WHAT YOU WILL DO: Gather every line of the entries below that contains the word "wymagania".

SUPPLIED MATERIAL:

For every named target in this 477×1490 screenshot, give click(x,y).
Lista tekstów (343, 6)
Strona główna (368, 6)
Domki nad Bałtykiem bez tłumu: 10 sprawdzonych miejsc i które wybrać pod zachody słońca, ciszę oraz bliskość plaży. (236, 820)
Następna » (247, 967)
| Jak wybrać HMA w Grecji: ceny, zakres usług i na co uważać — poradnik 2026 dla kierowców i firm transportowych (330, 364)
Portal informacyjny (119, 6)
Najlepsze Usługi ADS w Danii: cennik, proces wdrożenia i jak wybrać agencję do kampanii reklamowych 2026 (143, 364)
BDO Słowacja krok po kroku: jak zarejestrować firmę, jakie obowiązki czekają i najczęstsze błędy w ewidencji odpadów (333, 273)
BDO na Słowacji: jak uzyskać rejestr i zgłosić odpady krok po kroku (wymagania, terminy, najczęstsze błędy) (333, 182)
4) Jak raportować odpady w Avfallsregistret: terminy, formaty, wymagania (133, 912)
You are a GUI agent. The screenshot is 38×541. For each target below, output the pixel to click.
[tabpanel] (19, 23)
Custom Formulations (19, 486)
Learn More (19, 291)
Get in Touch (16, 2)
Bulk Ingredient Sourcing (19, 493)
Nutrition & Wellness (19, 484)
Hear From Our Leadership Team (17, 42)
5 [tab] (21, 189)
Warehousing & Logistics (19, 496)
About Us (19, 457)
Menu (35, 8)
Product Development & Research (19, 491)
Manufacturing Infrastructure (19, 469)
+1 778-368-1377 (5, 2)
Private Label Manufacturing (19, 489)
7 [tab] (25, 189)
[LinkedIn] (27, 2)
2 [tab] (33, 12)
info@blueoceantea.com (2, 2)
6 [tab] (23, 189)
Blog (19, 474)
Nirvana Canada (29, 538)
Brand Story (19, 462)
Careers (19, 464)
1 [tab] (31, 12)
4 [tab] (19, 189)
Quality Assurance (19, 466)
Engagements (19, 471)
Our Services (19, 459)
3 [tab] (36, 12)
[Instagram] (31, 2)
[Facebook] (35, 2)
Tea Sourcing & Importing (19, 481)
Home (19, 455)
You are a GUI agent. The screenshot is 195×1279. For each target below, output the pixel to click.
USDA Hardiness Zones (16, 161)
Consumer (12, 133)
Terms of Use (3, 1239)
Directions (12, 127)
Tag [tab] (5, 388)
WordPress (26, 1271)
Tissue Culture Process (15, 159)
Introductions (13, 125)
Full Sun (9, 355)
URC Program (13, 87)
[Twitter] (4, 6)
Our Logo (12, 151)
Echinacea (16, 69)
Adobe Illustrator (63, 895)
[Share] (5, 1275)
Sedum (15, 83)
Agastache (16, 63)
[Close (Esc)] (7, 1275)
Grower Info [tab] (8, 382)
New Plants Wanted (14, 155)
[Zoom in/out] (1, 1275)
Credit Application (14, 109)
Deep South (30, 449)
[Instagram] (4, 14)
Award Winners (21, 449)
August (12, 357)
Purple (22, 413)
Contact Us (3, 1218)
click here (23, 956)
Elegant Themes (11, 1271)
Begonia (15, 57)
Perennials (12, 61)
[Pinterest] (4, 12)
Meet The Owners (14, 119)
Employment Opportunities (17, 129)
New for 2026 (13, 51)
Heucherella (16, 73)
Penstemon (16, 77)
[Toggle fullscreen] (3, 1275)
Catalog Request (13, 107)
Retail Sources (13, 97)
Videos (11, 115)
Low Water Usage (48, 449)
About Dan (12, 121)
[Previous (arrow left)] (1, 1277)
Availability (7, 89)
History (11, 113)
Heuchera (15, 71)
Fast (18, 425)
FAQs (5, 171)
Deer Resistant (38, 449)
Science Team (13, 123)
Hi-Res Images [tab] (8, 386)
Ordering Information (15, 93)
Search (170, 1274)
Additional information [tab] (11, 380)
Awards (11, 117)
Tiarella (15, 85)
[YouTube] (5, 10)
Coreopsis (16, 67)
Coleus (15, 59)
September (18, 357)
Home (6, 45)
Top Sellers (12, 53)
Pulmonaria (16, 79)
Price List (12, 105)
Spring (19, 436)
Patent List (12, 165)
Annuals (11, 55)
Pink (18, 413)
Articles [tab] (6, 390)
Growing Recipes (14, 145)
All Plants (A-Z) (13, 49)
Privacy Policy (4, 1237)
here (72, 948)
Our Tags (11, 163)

ANSWER:
BDO na Słowacji: jak uzyskać rejestr i zgłosić odpady krok po kroku (wymagania, terminy, najczęstsze błędy) (333, 182)
4) Jak raportować odpady w Avfallsregistret: terminy, formaty, wymagania (133, 912)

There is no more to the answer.